START EXTRACTED ENTRIES
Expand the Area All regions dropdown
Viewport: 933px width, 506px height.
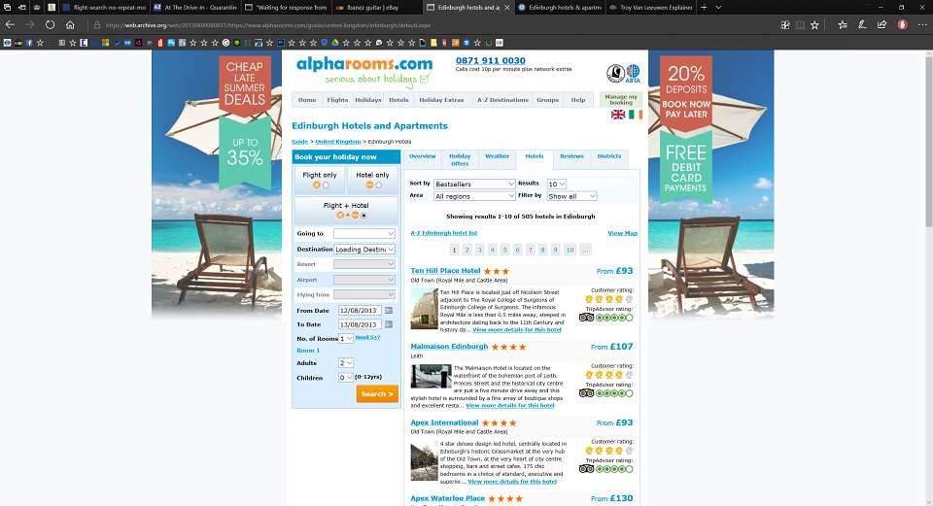[x=474, y=196]
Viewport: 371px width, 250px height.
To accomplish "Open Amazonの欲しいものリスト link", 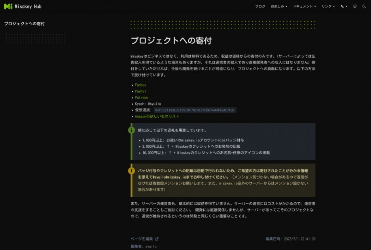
END EXTRACTED ENTRIES
### WHAT IS REQUIRED
No pictures should appear in the copy; write out exactly the lines from the one containing "Viewport: 933px width, 506px height." through the end of the material.

### EXERCISE ANSWER
Viewport: 933px width, 506px height.
[x=474, y=196]
Viewport: 371px width, 250px height.
To accomplish "Open Amazonの欲しいものリスト link", 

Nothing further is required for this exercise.